Onye grows up sheltered by her mother in the desert, and is later brought into society and protected by her stepfather for a while.  She’s been told by her mother that she has a special fate, and she quickly figures out that she can shape-shift into a variety of animals, astrally project herself and fly over thousands of miles, making herself “ignorable.”

At her stepfather’s death, she learns that she can heal and even bring people and animals back from the grave.  Hearing her birth story, her one motivation in life becomes to defeat her evil Nuuri father and to bring an end to the murderous rampages and fighting between the tribes.  She tries repeatedly to get herself (a girl!) accepted as an apprentice to the great sorcerer, Aro.  Much like a 21st century woman, she refuses to live within the limitations imposed on her sex by society, even if she has to resort to violence to make her point.  Ultimately, she passes all trials and is initiated.  She vows to end the violence in her country, but no pacifist, she - more like an avenging angel!

Onye leaves for her quest with her girlfriends from the Eleventh Rite (genital mutilation) ceremony and her true love, another Ewu, whose parents were martyrs to their forbidden love.  The troupe encounters many obstacles on their path, including fantastical creatures and strange desert wanderers, until at last they confront the arch evildoer, her father.  As in all great myths, the king must die.

Will there be lasting change in the region?  The answer seems to be: not unless all are “blind” to their superficial differences, or more radical still, until all the war-crazed men who use rape as a tool for subjugation of a people are no more.

Okorafor is a 1st generation African-American (her parents are from Nigeria), a PhD professor of Creative Writing at Chicago State University, and she has won many awards for her young adult fiction, as well as her nonfiction.  This is her first foray into adult fiction and it’s an impressive feat.  She has created a memorable heroine in Onyesonwu – a raging, sexual, smart, intrepid, but impulsive creature whose out-of-control nature gets her into perilous situations before she’s ready for them.  (Fortunately, she brings along her entourage – her lover, whose mission in life it is to protect and heal her, and her friends, who provide nurture and emotional support – it takes a village?)  Okorafor also creates a complex world of the future, complete with religion drawn from The Great Book, and traditions that cry out to be changed.
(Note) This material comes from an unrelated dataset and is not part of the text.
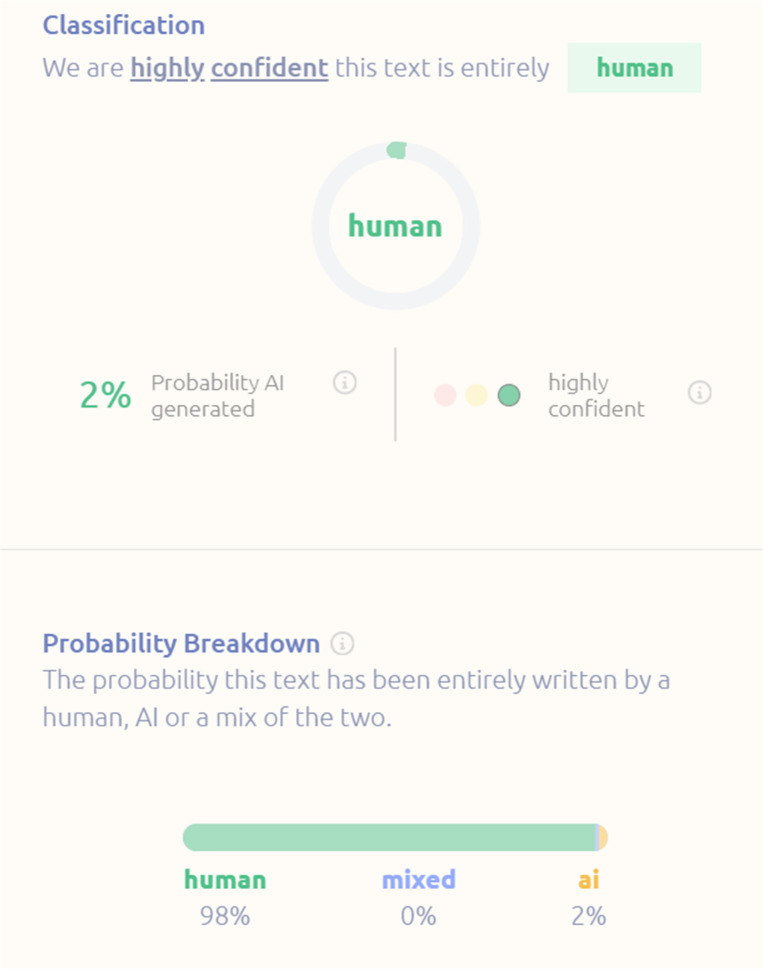The height and width of the screenshot is (969, 763).
Task: Click the 98% human percentage value
Action: 225,915
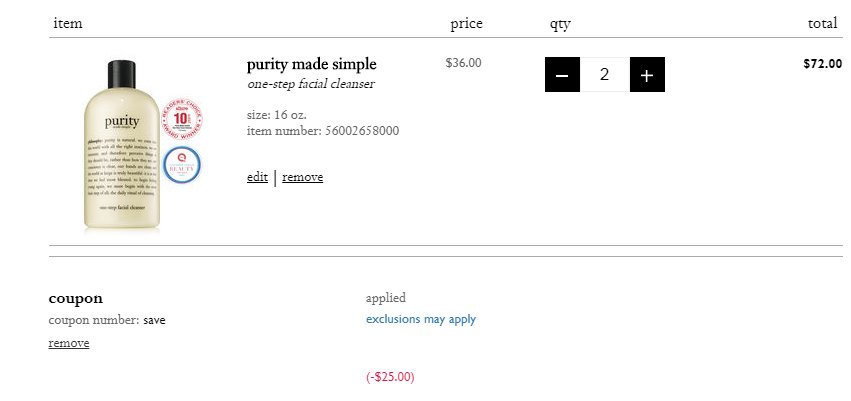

I believe that Okorafor will certainly mature as a novelist. The defeat of the villain father was not entirely satisfying, and he tended to be one-dimensional, while the friends sometimes felt a little interchangeable. Onye tarried a bit too long on her journey and risked losing the attention of the reader and the “frame” of a twin recording Onye’s last words felt tacked on as an afterthought, but these are minor cavils.

Okorafor has interwoven magic realism with real-life events and fashioned a compelling story.  Like all good fantasy, it’s wishful thinking.  Millions have died in the civil wars that have raged in Sudan for the last 50 years, as anyone reading Nicholas D. Kristof’s articles in The New York Times knows.  And if we’ve read Dave Eggers’ What is the What, about child soldiers in Sudan, that helps round out the historical picture.  We are forced to ask ourselves:  Is this what it will take to cure the intractable problems of post-colonial Africa?  A teenage girl in the shape of a fire-breathing dragon???  An African golem?  So be it!

Can we get one too, please, for the Middle East?

Janet Garber is a freelance writer living in New York City.